How do you think about traditions in your creative process/work?
I have always been taught that one should learn the rules and then learn how to break them. In my first fabrics art class, the professor told me right away that I needed to learn the basic rules before I started to stray away from the rules. I laughed, but of course I followed her advice. Who would have thought that the advice would stick with me to this day! Just like traditions that were taught to me, I had to learn them as they were before making them fit my mold.
I also think about the intersection of repetition and learning and how it truly is the core of tradition. This crossroads seems to have parallels with my art-making process of sewing and rug making. Constantly making tedious, repetitious, laborious actions are at the center of my art practice. Is it because a function of tradition is the process of repetition itself?

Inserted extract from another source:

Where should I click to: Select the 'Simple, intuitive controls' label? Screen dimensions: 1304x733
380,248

Are there traditions that you are influenced by or intentionally draw from for your work? Traditions that you break from?

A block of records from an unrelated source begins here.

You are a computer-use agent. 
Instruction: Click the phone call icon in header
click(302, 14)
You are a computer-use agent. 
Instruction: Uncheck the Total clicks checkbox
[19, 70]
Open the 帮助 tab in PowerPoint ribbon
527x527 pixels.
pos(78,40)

When in the realm of textile work, I understand how rugs fit into the traditional sphere of livable, usable, utilitarian objects made of yarn but I also see a strong break from these traditional functions and space with my personal work. I make rugs that are starkly white, a color that brings about the fear of stains for most people. My rugs are the complete opposite of what you would look for in a utilitarian house rug. I have recently even tried to shift from the traditional shape of a rectangle rug and have begun cutting them to fit what I am representing on the rug itself.
Are there new traditions that you’ve learned/ incorporated/ embraced and want to share with others?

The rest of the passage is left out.